Data for the task:

__________

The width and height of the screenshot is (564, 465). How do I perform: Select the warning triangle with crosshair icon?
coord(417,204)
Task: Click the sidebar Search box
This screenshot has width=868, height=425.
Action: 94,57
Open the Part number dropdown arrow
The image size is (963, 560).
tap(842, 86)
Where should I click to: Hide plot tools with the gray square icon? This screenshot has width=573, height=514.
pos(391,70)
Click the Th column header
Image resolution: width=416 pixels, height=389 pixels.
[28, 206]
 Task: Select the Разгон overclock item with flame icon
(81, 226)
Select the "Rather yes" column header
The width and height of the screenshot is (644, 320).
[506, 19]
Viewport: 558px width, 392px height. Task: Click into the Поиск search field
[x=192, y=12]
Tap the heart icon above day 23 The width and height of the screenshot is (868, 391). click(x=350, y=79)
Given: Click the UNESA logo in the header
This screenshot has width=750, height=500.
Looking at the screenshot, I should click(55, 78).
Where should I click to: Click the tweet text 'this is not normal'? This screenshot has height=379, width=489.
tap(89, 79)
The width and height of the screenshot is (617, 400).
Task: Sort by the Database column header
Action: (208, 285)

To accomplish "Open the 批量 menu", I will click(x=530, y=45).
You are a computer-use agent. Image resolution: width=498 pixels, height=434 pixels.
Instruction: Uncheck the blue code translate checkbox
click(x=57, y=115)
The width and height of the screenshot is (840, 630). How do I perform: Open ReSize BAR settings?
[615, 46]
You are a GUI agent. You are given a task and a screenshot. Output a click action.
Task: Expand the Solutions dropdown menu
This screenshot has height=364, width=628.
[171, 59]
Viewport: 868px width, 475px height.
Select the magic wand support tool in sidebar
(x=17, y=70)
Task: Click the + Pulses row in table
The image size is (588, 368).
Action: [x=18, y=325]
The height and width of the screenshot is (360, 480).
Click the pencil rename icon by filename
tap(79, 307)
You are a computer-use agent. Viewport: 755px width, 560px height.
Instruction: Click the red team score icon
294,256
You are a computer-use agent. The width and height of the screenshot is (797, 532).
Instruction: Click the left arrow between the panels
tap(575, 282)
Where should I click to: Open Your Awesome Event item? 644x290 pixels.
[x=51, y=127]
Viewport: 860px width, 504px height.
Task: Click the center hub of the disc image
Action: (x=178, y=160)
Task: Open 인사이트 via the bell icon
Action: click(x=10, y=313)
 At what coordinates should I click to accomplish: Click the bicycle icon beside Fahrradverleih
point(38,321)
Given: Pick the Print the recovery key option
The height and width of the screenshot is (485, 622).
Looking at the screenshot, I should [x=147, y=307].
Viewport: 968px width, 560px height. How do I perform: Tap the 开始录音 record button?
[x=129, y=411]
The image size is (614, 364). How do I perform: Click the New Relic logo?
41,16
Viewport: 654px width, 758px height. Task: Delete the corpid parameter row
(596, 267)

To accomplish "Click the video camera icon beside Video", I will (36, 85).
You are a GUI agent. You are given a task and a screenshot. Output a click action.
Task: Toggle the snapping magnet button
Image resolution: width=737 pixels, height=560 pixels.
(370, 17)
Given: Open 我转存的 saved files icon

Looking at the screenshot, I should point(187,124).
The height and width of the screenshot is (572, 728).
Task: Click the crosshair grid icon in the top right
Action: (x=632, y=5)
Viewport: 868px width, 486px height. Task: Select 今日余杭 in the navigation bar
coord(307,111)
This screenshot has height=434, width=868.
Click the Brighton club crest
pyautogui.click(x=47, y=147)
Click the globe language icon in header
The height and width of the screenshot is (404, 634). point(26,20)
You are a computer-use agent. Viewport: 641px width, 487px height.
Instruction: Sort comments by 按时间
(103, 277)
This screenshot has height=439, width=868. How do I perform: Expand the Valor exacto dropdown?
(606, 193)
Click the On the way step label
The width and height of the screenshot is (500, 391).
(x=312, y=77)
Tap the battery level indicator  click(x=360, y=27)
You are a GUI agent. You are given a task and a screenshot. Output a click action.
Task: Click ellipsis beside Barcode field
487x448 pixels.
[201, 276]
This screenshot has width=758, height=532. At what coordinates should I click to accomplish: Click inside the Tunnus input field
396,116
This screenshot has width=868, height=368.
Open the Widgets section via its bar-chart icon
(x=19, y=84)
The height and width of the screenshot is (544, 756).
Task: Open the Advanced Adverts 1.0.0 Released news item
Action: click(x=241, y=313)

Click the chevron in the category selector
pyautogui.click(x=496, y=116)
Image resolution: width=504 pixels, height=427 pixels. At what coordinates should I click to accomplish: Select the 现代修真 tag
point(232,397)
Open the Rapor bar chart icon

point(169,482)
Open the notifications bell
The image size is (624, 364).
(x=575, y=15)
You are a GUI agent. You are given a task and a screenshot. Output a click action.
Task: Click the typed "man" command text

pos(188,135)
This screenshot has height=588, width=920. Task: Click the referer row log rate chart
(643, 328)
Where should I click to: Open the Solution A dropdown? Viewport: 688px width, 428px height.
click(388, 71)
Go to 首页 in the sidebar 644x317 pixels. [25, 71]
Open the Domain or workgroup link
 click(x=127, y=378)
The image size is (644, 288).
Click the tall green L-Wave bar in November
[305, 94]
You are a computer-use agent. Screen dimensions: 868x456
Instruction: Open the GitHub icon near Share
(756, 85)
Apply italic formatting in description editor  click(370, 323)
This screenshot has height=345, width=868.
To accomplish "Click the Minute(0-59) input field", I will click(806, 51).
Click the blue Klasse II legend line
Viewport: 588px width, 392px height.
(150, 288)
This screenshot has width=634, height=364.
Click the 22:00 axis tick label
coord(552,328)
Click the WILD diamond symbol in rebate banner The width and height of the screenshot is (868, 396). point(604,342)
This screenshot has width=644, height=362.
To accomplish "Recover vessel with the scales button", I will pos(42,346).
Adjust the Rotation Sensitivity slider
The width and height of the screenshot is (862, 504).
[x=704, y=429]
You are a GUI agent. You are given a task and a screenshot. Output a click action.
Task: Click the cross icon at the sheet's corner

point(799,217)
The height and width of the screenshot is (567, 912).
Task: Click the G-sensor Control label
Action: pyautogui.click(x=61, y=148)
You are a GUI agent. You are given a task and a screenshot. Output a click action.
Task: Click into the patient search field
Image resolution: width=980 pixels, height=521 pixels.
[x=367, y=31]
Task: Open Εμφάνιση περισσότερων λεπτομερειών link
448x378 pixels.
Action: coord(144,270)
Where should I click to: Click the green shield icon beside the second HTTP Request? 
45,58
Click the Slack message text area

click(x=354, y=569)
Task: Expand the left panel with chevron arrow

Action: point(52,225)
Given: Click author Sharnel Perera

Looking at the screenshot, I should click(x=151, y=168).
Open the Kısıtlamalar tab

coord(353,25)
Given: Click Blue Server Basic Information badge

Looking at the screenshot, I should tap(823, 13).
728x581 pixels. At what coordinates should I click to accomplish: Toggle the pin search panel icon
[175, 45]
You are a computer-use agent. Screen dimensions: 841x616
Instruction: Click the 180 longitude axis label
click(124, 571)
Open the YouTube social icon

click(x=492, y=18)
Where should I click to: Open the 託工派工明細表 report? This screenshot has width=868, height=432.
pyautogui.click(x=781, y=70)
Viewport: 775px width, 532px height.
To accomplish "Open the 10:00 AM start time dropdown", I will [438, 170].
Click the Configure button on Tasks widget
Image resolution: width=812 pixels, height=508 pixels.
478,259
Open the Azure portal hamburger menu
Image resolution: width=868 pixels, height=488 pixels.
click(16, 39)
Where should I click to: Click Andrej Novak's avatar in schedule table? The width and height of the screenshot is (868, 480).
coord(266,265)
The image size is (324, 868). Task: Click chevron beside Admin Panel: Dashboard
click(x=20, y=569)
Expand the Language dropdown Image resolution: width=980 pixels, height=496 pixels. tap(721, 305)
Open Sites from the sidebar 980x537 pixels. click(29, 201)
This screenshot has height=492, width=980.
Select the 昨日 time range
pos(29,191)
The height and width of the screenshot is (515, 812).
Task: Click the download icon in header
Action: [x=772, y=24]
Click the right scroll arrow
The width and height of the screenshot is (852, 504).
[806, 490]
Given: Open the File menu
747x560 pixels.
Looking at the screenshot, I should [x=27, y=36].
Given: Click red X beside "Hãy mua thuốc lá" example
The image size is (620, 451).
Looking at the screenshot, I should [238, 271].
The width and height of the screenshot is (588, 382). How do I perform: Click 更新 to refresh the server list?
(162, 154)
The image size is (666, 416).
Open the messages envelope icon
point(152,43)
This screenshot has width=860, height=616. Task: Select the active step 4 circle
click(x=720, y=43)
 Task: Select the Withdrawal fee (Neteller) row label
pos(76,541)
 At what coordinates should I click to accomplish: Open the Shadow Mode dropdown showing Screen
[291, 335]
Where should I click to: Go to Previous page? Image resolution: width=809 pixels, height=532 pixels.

__________

Exercise brief: Extract every line from the one containing "Task: Select the Withdrawal" to the end of the entries, including both of those lines, exactly as given and with nothing added.

Answer for this exercise:
 Task: Select the Withdrawal fee (Neteller) row label
pos(76,541)
 At what coordinates should I click to accomplish: Open the Shadow Mode dropdown showing Screen
[291, 335]
Where should I click to: Go to Previous page? Image resolution: width=809 pixels, height=532 pixels.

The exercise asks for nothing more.